PREMESSA

Ho letto l'interessante articolo nel blog, cui rimando segnalando il link

http://www.medicitalia.it/luigilaino/news/1176/Quando-ascelle-e-mani-sudano-troppo-e-non-solo-d-estate

Mi sembra però doveroso completare l'informazione sulla terapia chirurgica dell'iperidrosi.

 

L'IPERIDROSI

Tale patologia può essere trattata anche chirurgicamente, soprattutto quando le terapie mediche attuate non hanno dato risultati soddisfacenti.

La patologia della sudorazione, definita scientificamente “IPERIDROSI”,è una manifestazione necessaria messa in atto dal corpo umano per regolare la temperatura corporea.Tale regolazione è sotto il controllo di una parte del Sistema Nervoso, chiamato sistema nervoso simpatico.

Quando, per motivi che a volte sfuggono ad un inquadramento etiopatogenetico preciso, il sistema simpatico non riesce a mantenere nei limiti normali la termoregolazione, si ha il fenomeno dell’eccesso di sudorazione o iperidrosi.

Vi sono infatti cause conosciute che possono produrre il fenomeno dell’iperidrosi come disfunzioni ormonali, obesità, terapie ormonali e alcune psicopatologie.
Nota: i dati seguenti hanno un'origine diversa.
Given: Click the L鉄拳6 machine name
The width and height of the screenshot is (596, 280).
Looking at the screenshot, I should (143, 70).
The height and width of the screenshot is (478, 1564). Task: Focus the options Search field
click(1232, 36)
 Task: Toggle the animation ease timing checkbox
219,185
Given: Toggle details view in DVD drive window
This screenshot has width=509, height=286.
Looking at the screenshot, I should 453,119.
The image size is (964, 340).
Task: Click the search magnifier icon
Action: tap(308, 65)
Quando ci si trova di fronte a una iperidrosi e non è possibile riferirla a una causa patologica che la origina e la mantiene, si parla di iperidrosi idiopatica.

Una differenza tra le due forme di sudorazione patologica consiste nel fatto che quella prodotta da cause note ha la caratteristica di interessare pressochè tutta la superficie corporea, mentre quella idiopatica si manifesta prevalentemente, spesso in modo isolato, alle mani, al cavo ascellare, ai piedi e in alcuni casi alla fronte, ma anche, sempre in modo isolato o distrettuale, al solo tronco o alle sole cosce.

 

TERAPIA

Per quanto riguarda le soluzioni terapeutiche, risulta più agevole la terapia dell’iperidrosi secondaria a una patologia conosciuta, intervenendo ovviamente su di essa.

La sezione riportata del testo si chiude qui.